- _PROBLEM TO WORK ON_:
Turn every line of the records into a Markdown table with the columns "No." and "Line", giving each line a row number and skipping blank lines. Leave the pictures out of the table.

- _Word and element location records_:

— Start —

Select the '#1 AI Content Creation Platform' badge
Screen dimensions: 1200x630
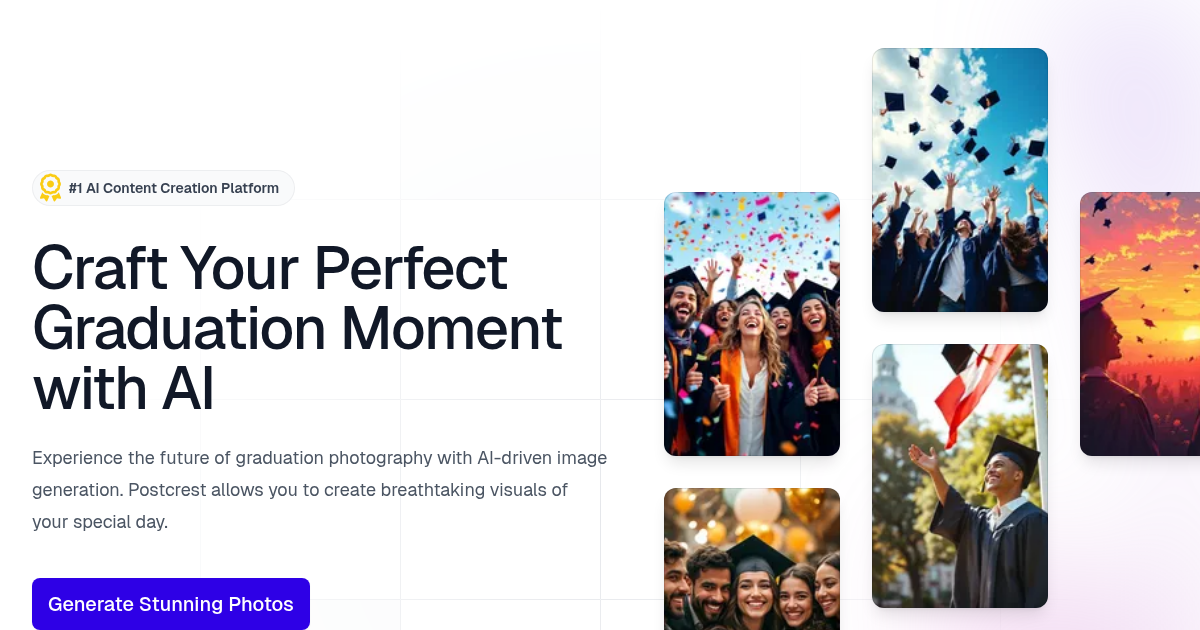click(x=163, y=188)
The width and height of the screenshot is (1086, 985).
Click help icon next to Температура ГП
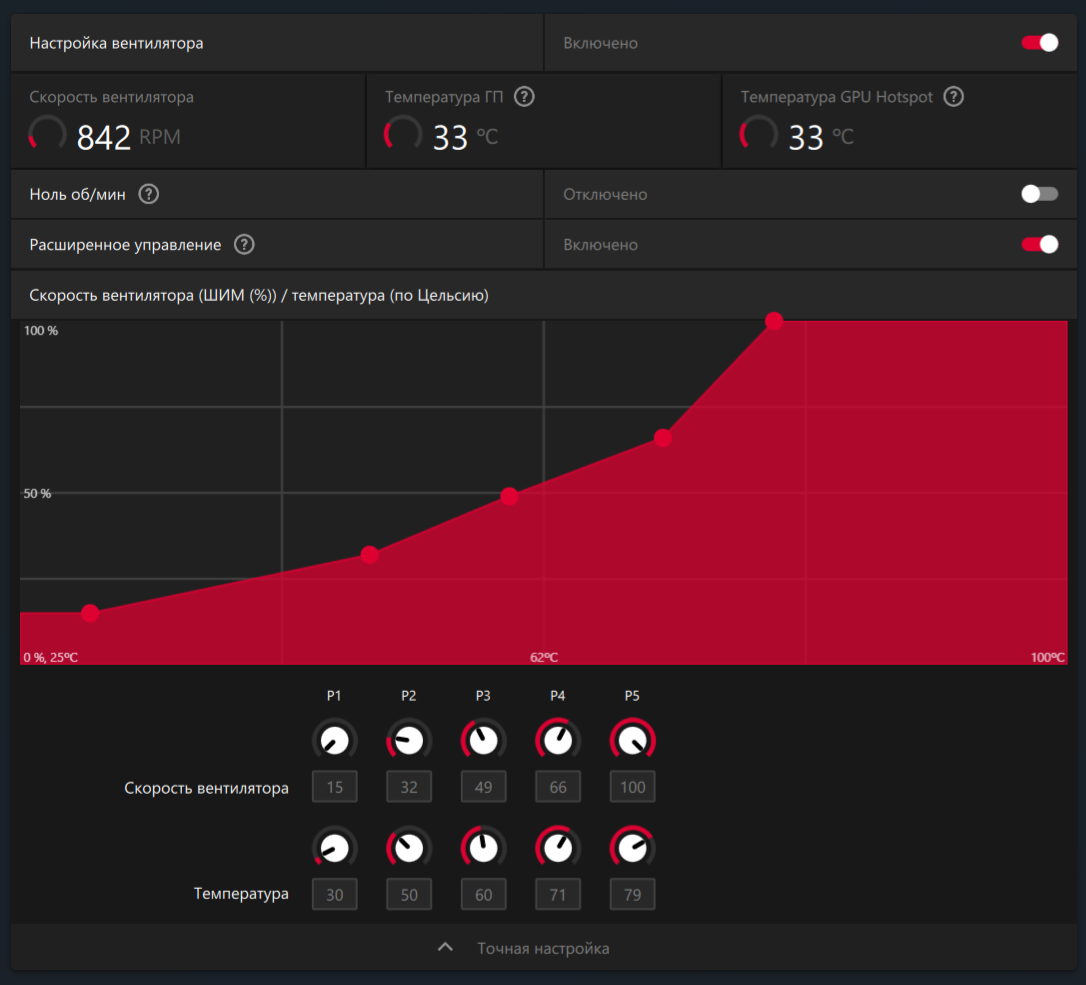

— End —

- _PROBLEM SOLUTION_:
| No. | Line |
|---|---|
| 1 | Select the '#1 AI Content Creation Platform' badge |
| 2 | Screen dimensions: 1200x630 |
| 3 | click(x=163, y=188) |
| 4 | The width and height of the screenshot is (1086, 985). |
| 5 | Click help icon next to Температура ГП |